248dimension

248 Dimension Maths Puzzle Solved

What? 248 th dimension!! Leave it, where is the 4th dimension?!

An international team of mathematicians has detailed a vast complex numerical "structure" which was invented more than a century ago.

Mapping the 248-dimensional structure, called E8, took four years of work and produced more data than the Human Genome Project, researchers said. "Mathematics can almost always offer another example that's harder than the one you're looking at now, but for Lie groups, E8 is the hardest one." E8 is a "Lie group", which is used as a means of describing symmetrical objects.

Part of the E8 matrix. Image: David Vogan / MIT

(The structure is described in the form of a vast matrix)

The Story

The 18-member group of mathematicians and computer scientists was convened by the American Institute of Mathematics in Palo Alto to map a theoretical object known as the "Lie group E8." Familiar structures such as balls and cones have symmetry in three dimensions, and there are Lie groups to describe them. E8 is much bigger.

Lie (pronounced Lee) groups were invented by 19th-century Norwegian mathematician Sophus Lie in his study of symmetrical objects, especially spheres, and differential calculus. The E8 group, which dates to 1887, is the most complicated Lie group, with 248 dimensions, and was long considered impossible to solve.

(Lie groups were invented by the Norwegian Sophus Lie.)
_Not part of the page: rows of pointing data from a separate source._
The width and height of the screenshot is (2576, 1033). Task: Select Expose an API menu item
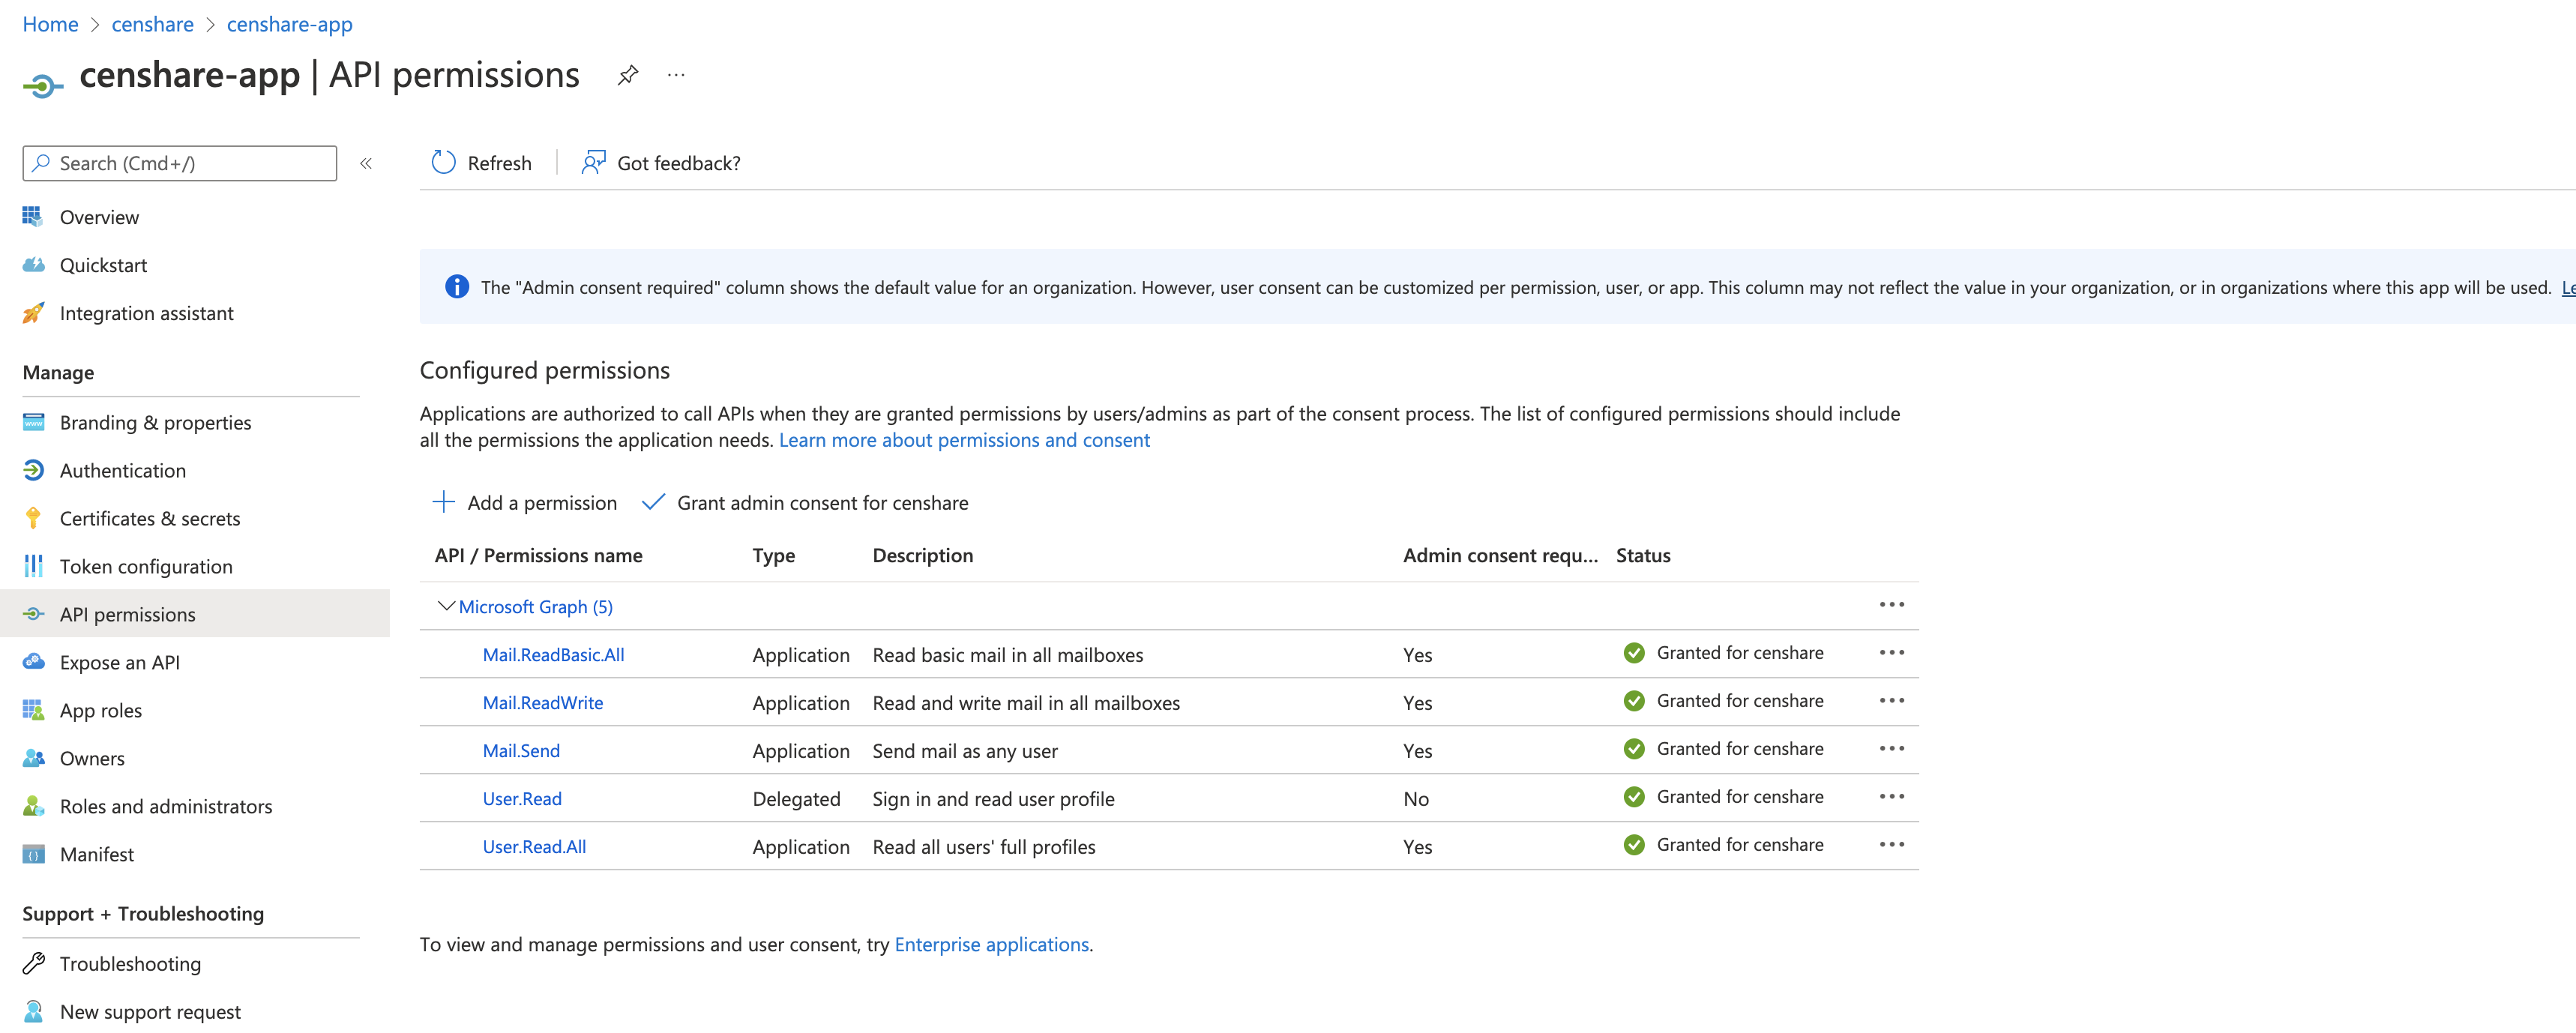119,662
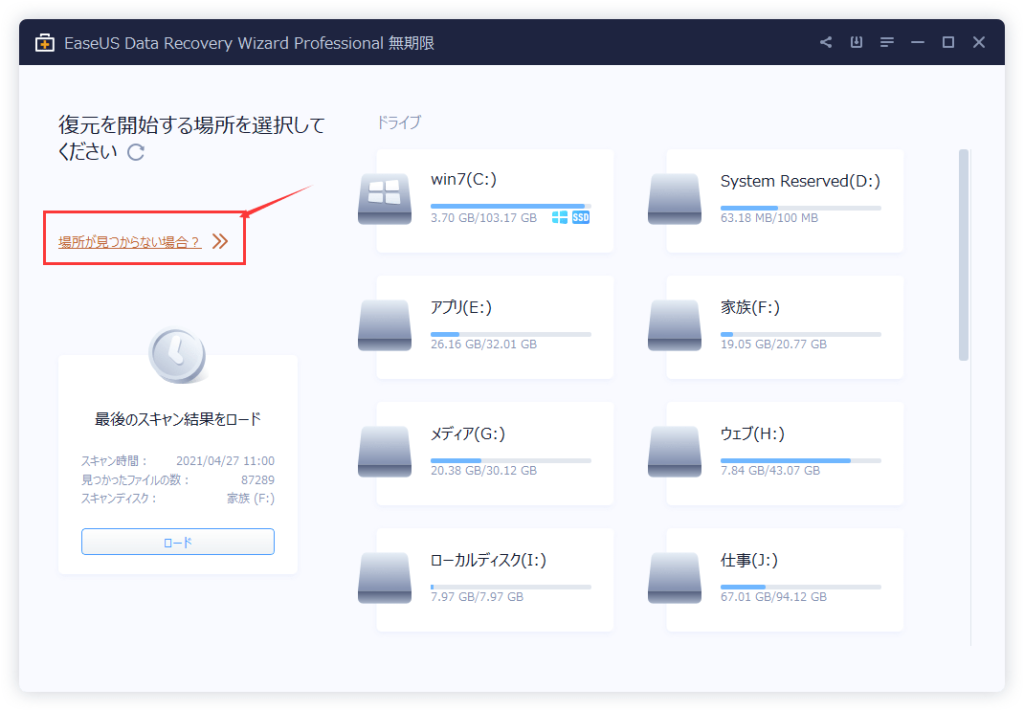Click the EaseUS app logo icon
This screenshot has height=711, width=1024.
click(x=44, y=43)
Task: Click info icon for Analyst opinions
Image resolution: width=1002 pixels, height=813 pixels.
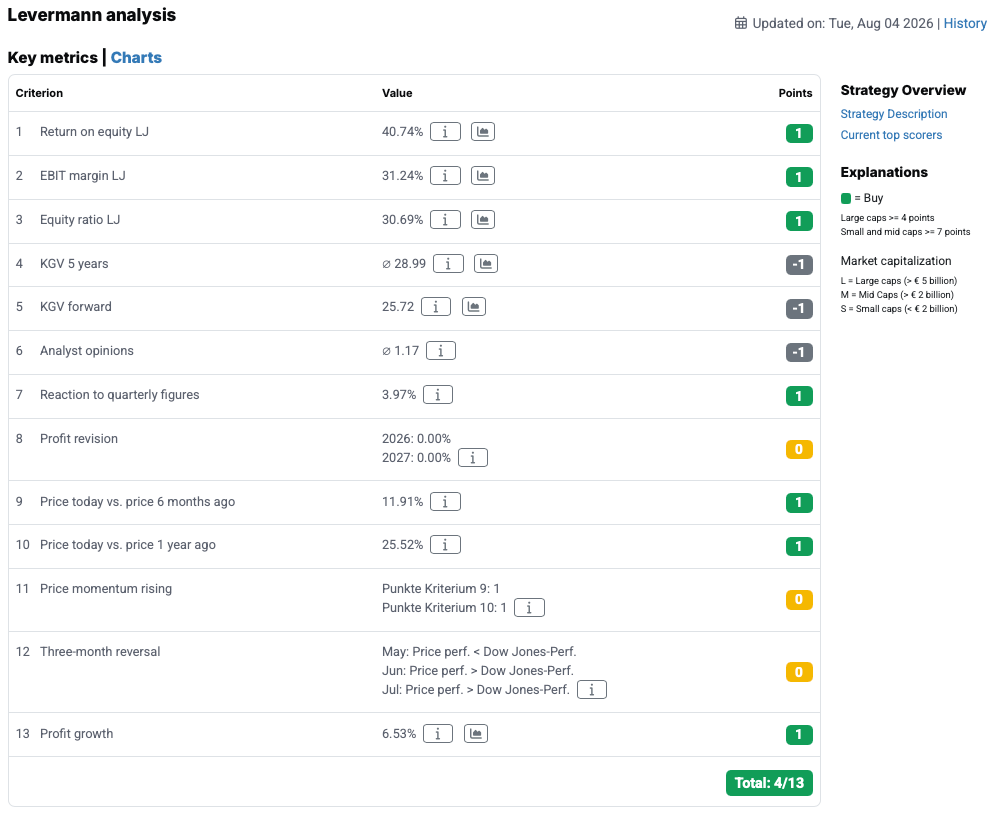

"To say what precisely it is something even many mathematicians can't understand," said Jeffrey Adams, the project's leader and a math professor at the University of Maryland.

The problem's proof, announced at the Massachusetts Institute of Technology, took the researchers four years to find. It involves about 60 times as much data as the Human Genome Project.

When stored in highly compressed form on a computer hard drive, the solution takes up as much space as 45 days of continuous music in MP3 format.

"It's like a Mount Everest of mathematical structures they've climbed now," said Brian Conrey, director of the institute.

"What's attractive about studying E8 is that, it's as complicated as symmetry can get", observed David Vogan from the Massachussetts Institute of Technology (MIT) in the US. Professor Vogan is presenting the results at MIT in a lecture entitled The Character Table for E8, or ‘How We Wrote Down a 453,060 x 453,060 Matrix and Found Happiness’.

How they did it?

Conceptualising, designing and running the calculations took a team of 19 mathematicians four years and one more for software writing before the solution could be tackled by computer. The final computation took more than three days' (77 hours to be precise) solid processing time on a Sage supercomputer.

The single calculation required computer power and memory that wasn't available until recently, said the National Science Foundation, which provided funding along with the American Institute of Mathematics.

What came out was a matrix of linked numbers, which together describe the structure of E8. It contains more than 60 times as much data as the human genome sequence.

Each of the 205,263,363,600 (now that is really a big number!!!) entries on the matrix is far more complicated than a straightforward number; some are complex equations.

The team calculated that if all the numbers were written out in small type, they would cover an area the size whole of Manhattan island.

And Applications…

In addition to facilitating further understanding of symmetry and related areas of mathematics, the team hopes its work will contribute to areas of physics, such as string theory, which involve structures possessing more than the conventional four dimensions of space and time.

The calculation does not have any obvious practical applications but could help advance theoretical physics and geometry. "While mathematicians have known for a long time about the beauty and the uniqueness of E8, we physicists have come to appreciate its exceptional role only more recently," commented Hermann Nicolai, director of the Max Planck Institute for Gravitational Physics (the Albert Einstein Institute) in Germany.

"Yet, in our attempts to unify gravity with the other fundamental forces into a consistent theory of quantum gravity, we now encounter it at almost every corner."